───── Recorded data ─────

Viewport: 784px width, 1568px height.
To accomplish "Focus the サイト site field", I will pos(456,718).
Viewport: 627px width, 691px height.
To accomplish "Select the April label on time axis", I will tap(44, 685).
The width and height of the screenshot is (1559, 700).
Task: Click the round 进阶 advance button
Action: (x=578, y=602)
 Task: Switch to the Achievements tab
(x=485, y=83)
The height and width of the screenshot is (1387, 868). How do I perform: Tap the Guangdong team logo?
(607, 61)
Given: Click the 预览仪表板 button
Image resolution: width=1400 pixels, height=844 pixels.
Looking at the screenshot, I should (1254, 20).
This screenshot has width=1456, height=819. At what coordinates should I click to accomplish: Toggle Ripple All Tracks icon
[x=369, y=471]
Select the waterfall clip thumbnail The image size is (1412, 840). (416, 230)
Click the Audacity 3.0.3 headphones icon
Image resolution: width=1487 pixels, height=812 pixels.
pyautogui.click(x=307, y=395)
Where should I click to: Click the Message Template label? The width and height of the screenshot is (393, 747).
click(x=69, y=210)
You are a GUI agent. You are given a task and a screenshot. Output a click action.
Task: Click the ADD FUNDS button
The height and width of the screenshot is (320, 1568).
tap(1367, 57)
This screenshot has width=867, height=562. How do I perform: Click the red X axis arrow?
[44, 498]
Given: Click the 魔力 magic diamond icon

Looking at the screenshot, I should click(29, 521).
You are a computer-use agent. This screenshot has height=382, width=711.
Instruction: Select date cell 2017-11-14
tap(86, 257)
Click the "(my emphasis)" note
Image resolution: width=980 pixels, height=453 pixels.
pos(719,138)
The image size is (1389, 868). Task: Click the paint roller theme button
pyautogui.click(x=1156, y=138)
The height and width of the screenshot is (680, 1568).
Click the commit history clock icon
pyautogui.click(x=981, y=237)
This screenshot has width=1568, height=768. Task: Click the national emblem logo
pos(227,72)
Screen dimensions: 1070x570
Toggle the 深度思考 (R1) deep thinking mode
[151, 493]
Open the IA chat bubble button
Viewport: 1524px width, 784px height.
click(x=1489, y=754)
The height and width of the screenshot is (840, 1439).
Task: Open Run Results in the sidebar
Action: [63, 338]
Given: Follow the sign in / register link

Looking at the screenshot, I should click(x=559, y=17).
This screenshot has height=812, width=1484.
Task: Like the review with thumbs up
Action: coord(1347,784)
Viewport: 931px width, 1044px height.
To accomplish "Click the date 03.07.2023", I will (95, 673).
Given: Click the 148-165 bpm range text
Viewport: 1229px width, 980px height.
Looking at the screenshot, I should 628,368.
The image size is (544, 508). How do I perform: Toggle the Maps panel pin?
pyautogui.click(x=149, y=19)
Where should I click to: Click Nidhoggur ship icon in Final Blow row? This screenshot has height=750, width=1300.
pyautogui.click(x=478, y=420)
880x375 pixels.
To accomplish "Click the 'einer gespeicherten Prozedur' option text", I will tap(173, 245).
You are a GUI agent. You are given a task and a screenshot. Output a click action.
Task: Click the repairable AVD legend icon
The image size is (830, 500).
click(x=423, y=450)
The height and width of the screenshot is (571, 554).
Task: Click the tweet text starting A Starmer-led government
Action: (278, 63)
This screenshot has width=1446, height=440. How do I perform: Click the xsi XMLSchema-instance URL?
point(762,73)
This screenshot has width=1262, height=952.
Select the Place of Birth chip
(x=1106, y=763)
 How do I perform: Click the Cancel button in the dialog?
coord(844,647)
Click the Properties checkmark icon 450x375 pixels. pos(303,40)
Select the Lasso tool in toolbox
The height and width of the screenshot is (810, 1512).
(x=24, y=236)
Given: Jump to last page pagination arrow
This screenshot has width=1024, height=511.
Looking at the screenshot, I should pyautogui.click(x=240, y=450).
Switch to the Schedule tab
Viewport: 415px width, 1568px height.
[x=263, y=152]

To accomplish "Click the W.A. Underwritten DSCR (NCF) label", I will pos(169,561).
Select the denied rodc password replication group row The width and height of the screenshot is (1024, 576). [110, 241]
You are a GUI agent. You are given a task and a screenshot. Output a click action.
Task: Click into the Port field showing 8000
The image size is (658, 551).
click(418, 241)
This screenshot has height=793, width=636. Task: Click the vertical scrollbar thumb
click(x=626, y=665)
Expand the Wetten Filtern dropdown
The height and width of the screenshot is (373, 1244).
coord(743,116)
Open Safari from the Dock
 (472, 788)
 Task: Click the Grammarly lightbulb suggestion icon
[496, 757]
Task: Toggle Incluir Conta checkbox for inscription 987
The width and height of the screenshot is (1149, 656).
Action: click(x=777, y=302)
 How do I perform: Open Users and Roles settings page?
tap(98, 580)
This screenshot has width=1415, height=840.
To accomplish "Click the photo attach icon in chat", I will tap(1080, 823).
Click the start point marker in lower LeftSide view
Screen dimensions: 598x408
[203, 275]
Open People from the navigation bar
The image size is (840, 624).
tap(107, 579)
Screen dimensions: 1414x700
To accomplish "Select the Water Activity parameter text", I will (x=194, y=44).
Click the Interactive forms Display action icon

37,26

─────

◆ Your goal:
Retype every one of the data entries above without changing anything.

◆ Result of this task:
Viewport: 784px width, 1568px height.
To accomplish "Focus the サイト site field", I will pos(456,718).
Viewport: 627px width, 691px height.
To accomplish "Select the April label on time axis", I will tap(44, 685).
The width and height of the screenshot is (1559, 700).
Task: Click the round 进阶 advance button
Action: (x=578, y=602)
 Task: Switch to the Achievements tab
(x=485, y=83)
The height and width of the screenshot is (1387, 868). How do I perform: Tap the Guangdong team logo?
(607, 61)
Given: Click the 预览仪表板 button
Image resolution: width=1400 pixels, height=844 pixels.
Looking at the screenshot, I should (1254, 20).
This screenshot has width=1456, height=819. At what coordinates should I click to accomplish: Toggle Ripple All Tracks icon
[x=369, y=471]
Select the waterfall clip thumbnail The image size is (1412, 840). (416, 230)
Click the Audacity 3.0.3 headphones icon
Image resolution: width=1487 pixels, height=812 pixels.
pyautogui.click(x=307, y=395)
Where should I click to: Click the Message Template label? The width and height of the screenshot is (393, 747).
click(x=69, y=210)
You are a GUI agent. You are given a task and a screenshot. Output a click action.
Task: Click the ADD FUNDS button
The height and width of the screenshot is (320, 1568).
tap(1367, 57)
This screenshot has width=867, height=562. How do I perform: Click the red X axis arrow?
[44, 498]
Given: Click the 魔力 magic diamond icon

Looking at the screenshot, I should click(29, 521).
You are a computer-use agent. This screenshot has height=382, width=711.
Instruction: Select date cell 2017-11-14
tap(86, 257)
Click the "(my emphasis)" note
Image resolution: width=980 pixels, height=453 pixels.
pos(719,138)
The image size is (1389, 868). Task: Click the paint roller theme button
pyautogui.click(x=1156, y=138)
The height and width of the screenshot is (680, 1568).
Click the commit history clock icon
pyautogui.click(x=981, y=237)
This screenshot has width=1568, height=768. Task: Click the national emblem logo
pos(227,72)
Screen dimensions: 1070x570
Toggle the 深度思考 (R1) deep thinking mode
[151, 493]
Open the IA chat bubble button
Viewport: 1524px width, 784px height.
click(x=1489, y=754)
The height and width of the screenshot is (840, 1439).
Task: Open Run Results in the sidebar
Action: [63, 338]
Given: Follow the sign in / register link

Looking at the screenshot, I should click(x=559, y=17).
This screenshot has height=812, width=1484.
Task: Like the review with thumbs up
Action: coord(1347,784)
Viewport: 931px width, 1044px height.
To accomplish "Click the date 03.07.2023", I will (95, 673).
Given: Click the 148-165 bpm range text
Viewport: 1229px width, 980px height.
Looking at the screenshot, I should 628,368.
The image size is (544, 508). How do I perform: Toggle the Maps panel pin?
pyautogui.click(x=149, y=19)
Where should I click to: Click Nidhoggur ship icon in Final Blow row? This screenshot has height=750, width=1300.
pyautogui.click(x=478, y=420)
880x375 pixels.
To accomplish "Click the 'einer gespeicherten Prozedur' option text", I will tap(173, 245).
You are a GUI agent. You are given a task and a screenshot. Output a click action.
Task: Click the repairable AVD legend icon
The image size is (830, 500).
click(x=423, y=450)
The height and width of the screenshot is (571, 554).
Task: Click the tweet text starting A Starmer-led government
Action: (278, 63)
This screenshot has width=1446, height=440. How do I perform: Click the xsi XMLSchema-instance URL?
point(762,73)
This screenshot has width=1262, height=952.
Select the Place of Birth chip
(x=1106, y=763)
 How do I perform: Click the Cancel button in the dialog?
coord(844,647)
Click the Properties checkmark icon 450x375 pixels. pos(303,40)
Select the Lasso tool in toolbox
The height and width of the screenshot is (810, 1512).
(x=24, y=236)
Given: Jump to last page pagination arrow
This screenshot has width=1024, height=511.
Looking at the screenshot, I should pyautogui.click(x=240, y=450).
Switch to the Schedule tab
Viewport: 415px width, 1568px height.
[x=263, y=152]

To accomplish "Click the W.A. Underwritten DSCR (NCF) label", I will pos(169,561).
Select the denied rodc password replication group row The width and height of the screenshot is (1024, 576). [110, 241]
You are a GUI agent. You are given a task and a screenshot. Output a click action.
Task: Click into the Port field showing 8000
The image size is (658, 551).
click(418, 241)
This screenshot has height=793, width=636. Task: Click the vertical scrollbar thumb
click(x=626, y=665)
Expand the Wetten Filtern dropdown
The height and width of the screenshot is (373, 1244).
coord(743,116)
Open Safari from the Dock
 (472, 788)
 Task: Click the Grammarly lightbulb suggestion icon
[496, 757]
Task: Toggle Incluir Conta checkbox for inscription 987
The width and height of the screenshot is (1149, 656).
Action: click(x=777, y=302)
 How do I perform: Open Users and Roles settings page?
tap(98, 580)
This screenshot has width=1415, height=840.
To accomplish "Click the photo attach icon in chat", I will tap(1080, 823).
Click the start point marker in lower LeftSide view
Screen dimensions: 598x408
[203, 275]
Open People from the navigation bar
The image size is (840, 624).
tap(107, 579)
Screen dimensions: 1414x700
To accomplish "Select the Water Activity parameter text", I will (x=194, y=44).
Click the Interactive forms Display action icon

37,26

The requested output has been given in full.